The World Bank study isolates one particular theoretical benefit of CCTs, and asks to what extent conditional versus unconditional cash transfers really increase school attendance. The results were interesting; CCTs and UCTs (unconditional...) had similar positive impacts on enrollment for "children who are traditionally favored by parents for school participation, including boys, older children, and higher ability children." These are children that parents may "prioritize" with regards to obtaining education; parents already want to send them to school. So, cash transfers--with or without conditionalities attached--help relieve the burden (or opportunity costs) of sending these kids to school.
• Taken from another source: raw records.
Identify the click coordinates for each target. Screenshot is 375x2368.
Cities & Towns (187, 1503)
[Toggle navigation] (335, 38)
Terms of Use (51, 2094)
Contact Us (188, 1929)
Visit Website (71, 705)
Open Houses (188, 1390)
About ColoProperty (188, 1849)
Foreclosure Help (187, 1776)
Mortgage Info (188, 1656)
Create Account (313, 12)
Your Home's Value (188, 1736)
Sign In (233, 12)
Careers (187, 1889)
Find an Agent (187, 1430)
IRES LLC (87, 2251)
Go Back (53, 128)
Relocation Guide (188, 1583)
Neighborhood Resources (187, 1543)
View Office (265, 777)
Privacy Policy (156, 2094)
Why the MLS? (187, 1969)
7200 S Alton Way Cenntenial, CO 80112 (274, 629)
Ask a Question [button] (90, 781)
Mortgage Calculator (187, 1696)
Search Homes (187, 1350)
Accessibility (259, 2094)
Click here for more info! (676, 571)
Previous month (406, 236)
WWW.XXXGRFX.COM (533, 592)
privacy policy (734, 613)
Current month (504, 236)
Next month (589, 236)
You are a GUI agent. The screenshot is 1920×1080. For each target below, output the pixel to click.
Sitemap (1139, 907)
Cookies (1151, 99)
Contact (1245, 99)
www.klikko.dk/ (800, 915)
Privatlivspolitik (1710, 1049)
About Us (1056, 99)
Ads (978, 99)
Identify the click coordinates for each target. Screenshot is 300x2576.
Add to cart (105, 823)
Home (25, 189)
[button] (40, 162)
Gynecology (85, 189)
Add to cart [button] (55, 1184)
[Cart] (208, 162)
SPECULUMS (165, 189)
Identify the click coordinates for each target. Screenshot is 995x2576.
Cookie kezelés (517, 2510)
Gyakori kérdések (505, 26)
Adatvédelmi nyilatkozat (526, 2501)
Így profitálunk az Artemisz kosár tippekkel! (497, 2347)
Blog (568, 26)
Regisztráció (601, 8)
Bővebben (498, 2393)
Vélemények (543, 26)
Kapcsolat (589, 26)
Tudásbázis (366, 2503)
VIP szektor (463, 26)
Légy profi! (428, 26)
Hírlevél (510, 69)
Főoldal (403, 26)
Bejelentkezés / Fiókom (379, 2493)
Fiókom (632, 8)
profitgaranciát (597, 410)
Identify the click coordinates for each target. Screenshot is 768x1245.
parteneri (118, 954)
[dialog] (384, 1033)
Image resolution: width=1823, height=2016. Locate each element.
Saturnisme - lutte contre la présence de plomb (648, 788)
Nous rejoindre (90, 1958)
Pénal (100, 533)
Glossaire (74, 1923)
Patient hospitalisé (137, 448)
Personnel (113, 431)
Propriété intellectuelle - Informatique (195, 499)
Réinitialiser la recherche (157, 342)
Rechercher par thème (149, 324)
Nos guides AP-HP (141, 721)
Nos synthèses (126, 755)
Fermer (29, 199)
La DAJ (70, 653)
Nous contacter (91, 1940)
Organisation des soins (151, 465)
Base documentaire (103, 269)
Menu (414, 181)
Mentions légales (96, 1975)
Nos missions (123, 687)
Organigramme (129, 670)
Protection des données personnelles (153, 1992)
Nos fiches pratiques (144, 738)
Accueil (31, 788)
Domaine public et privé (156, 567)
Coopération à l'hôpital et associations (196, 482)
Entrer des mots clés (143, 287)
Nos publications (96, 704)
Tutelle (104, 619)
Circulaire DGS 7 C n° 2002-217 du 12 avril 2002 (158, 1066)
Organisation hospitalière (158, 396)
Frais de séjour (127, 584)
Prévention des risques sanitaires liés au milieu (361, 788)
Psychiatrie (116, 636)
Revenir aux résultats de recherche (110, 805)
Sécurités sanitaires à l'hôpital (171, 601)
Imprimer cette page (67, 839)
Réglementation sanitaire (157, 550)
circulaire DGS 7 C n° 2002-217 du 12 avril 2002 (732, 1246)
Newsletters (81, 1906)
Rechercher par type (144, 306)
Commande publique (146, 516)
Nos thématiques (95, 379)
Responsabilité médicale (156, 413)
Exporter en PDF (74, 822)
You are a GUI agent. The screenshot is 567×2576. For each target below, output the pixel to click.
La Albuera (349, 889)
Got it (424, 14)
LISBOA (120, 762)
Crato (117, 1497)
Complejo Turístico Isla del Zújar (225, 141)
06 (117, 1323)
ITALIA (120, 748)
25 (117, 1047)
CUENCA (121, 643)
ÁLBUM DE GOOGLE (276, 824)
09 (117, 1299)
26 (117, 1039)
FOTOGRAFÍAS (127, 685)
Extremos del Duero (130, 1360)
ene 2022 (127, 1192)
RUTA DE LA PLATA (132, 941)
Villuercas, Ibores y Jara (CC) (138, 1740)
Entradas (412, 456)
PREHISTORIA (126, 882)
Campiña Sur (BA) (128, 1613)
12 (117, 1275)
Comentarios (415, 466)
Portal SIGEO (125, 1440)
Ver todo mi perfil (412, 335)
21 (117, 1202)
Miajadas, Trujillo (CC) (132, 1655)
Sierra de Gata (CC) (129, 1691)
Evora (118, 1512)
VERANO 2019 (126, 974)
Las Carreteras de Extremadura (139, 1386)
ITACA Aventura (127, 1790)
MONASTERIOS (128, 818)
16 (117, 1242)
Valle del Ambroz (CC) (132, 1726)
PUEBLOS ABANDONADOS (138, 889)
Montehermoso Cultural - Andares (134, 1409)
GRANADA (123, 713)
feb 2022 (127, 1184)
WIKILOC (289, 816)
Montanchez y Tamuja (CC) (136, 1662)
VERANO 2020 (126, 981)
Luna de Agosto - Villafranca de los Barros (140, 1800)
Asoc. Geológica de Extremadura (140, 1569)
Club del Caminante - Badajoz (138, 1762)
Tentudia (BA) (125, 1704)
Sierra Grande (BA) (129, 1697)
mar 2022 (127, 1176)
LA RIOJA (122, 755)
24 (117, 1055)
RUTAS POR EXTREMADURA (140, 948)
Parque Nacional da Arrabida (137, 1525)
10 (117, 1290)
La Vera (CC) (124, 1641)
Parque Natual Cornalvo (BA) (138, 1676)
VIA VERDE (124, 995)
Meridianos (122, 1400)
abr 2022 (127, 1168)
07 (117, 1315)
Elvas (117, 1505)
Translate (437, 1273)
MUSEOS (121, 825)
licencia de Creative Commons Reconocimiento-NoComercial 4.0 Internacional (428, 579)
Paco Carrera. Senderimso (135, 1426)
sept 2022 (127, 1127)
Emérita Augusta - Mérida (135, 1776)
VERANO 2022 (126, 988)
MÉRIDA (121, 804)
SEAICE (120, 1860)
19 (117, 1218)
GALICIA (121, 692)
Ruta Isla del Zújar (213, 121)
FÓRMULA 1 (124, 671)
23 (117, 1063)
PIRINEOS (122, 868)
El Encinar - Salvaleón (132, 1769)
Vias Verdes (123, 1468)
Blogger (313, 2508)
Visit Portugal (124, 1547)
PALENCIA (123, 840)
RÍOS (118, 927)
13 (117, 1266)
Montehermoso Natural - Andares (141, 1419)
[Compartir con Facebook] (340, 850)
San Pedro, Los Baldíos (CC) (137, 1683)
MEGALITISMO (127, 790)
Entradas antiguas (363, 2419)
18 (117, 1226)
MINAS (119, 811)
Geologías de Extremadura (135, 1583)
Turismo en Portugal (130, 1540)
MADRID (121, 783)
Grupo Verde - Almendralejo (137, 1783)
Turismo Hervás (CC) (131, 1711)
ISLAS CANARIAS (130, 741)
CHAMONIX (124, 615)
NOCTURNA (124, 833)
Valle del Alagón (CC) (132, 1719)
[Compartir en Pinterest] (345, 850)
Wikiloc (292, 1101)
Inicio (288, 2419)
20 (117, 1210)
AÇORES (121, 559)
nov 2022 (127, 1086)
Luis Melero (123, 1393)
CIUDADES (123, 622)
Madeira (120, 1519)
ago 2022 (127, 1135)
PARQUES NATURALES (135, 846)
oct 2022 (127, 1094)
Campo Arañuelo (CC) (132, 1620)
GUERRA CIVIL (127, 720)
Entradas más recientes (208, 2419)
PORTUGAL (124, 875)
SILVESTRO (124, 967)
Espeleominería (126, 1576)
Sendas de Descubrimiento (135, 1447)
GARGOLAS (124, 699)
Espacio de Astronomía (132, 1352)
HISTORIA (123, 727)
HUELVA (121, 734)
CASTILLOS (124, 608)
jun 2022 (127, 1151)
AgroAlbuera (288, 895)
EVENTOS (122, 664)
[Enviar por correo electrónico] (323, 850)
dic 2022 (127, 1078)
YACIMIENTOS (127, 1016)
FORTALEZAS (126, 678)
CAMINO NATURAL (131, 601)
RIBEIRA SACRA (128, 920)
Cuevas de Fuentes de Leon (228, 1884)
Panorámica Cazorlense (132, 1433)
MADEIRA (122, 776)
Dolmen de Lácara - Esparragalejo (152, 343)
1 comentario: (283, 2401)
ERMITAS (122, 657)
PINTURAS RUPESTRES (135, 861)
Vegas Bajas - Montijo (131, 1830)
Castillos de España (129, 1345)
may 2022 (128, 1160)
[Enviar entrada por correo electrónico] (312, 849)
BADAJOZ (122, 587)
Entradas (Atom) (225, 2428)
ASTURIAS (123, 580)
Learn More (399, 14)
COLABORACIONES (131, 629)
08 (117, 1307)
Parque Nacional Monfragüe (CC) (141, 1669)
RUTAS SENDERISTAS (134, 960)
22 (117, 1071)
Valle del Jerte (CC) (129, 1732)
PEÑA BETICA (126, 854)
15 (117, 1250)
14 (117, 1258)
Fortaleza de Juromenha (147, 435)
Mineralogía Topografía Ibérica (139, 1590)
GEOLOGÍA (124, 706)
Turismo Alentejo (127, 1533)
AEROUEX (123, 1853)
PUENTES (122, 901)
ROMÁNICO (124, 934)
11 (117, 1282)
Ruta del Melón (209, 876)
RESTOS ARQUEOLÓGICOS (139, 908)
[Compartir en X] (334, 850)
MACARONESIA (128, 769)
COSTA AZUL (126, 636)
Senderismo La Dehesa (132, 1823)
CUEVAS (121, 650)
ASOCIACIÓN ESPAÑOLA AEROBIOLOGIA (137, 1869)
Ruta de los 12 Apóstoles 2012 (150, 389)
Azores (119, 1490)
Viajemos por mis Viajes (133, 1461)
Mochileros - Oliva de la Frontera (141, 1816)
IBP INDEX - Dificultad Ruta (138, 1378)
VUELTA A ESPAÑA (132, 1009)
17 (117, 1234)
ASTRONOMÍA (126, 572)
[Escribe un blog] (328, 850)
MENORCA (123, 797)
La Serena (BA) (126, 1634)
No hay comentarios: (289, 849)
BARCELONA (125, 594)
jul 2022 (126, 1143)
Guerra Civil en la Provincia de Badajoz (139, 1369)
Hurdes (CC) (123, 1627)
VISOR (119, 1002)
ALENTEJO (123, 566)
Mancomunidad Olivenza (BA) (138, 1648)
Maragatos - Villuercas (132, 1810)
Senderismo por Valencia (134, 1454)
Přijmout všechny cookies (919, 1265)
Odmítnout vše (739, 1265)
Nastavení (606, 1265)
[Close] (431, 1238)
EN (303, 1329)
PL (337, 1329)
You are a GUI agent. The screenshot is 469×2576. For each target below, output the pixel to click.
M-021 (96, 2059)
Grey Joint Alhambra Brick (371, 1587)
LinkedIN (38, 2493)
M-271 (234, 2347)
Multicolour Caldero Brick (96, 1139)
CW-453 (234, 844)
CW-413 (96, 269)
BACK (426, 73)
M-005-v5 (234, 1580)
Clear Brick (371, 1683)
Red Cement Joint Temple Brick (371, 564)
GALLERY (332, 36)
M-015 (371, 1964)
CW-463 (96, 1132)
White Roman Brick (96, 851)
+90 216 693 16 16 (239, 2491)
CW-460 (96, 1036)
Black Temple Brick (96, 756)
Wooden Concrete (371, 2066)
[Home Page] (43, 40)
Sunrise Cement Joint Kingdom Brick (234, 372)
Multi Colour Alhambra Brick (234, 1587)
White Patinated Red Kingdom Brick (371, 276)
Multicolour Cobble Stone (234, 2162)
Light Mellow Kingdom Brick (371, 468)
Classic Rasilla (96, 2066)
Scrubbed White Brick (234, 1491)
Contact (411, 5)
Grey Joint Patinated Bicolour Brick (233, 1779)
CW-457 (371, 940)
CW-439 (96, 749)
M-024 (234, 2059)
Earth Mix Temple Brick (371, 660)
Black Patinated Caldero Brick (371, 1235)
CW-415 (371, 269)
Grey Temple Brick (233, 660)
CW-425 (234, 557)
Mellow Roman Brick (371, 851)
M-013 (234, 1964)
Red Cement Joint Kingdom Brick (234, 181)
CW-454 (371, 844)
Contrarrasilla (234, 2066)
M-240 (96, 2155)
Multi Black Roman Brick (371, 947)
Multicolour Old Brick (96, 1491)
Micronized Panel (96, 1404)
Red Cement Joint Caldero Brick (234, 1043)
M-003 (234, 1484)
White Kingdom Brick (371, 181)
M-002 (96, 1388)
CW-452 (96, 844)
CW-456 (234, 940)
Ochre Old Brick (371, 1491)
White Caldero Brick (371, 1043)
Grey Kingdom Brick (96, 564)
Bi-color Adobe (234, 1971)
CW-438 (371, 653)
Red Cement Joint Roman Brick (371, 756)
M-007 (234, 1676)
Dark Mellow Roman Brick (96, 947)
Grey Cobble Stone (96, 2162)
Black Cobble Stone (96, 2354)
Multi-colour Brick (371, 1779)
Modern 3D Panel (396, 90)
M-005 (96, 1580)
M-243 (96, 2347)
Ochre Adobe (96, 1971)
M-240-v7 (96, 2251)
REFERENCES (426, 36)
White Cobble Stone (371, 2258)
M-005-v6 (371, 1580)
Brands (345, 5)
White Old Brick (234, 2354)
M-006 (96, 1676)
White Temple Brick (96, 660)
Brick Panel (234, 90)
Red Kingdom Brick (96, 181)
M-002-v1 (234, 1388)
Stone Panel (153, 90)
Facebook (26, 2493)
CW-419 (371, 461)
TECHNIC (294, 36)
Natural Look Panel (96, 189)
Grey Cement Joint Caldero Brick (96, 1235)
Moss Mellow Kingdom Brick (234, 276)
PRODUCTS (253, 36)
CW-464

Where the conditional transfers excelled however, was in improving enrollment of what the authors called "marginal children"--kids who are less likely than the first group to go to school, or who go to school less often. These include girls, younger children, and children with lower abilities. For these children, cash benefits led to a statistically significant increase in enrollment of over 20 percent for girls, 37 percent for younger children, and 36 percent for low ability children, compared to the average enrollment for these groups. UCTs, on the other hand, saw either a statistically insignificant increase in enrollment, or a much smaller enrollment for these groups.

In other words, CCTs seem to excel in encouraging school attendance among the most marginalized groups of marginalized populations, and provide a pretty good bang for the buck.

Keep in mind, these results obtain in Burkina Faso, a relatively small rural country in the West African Sahel. I would be interested to see a comparative look at CCTs in more urbanized countries, or geographically larger countries, for example. In addition, this study defines educational outcomes mostly in terms of enrollment and attendance; education observers in this country well know that educational outcomes rest on a variety of other factors, not the least of which include the quality of the schools and teachers or the availability of textbooks and classroom technology, for example. These elements generally lie within the supply side of the educational attainment equation, however, and it is becoming ever more apparent that CCTs at least have a strong and positive impact on the demand side of things.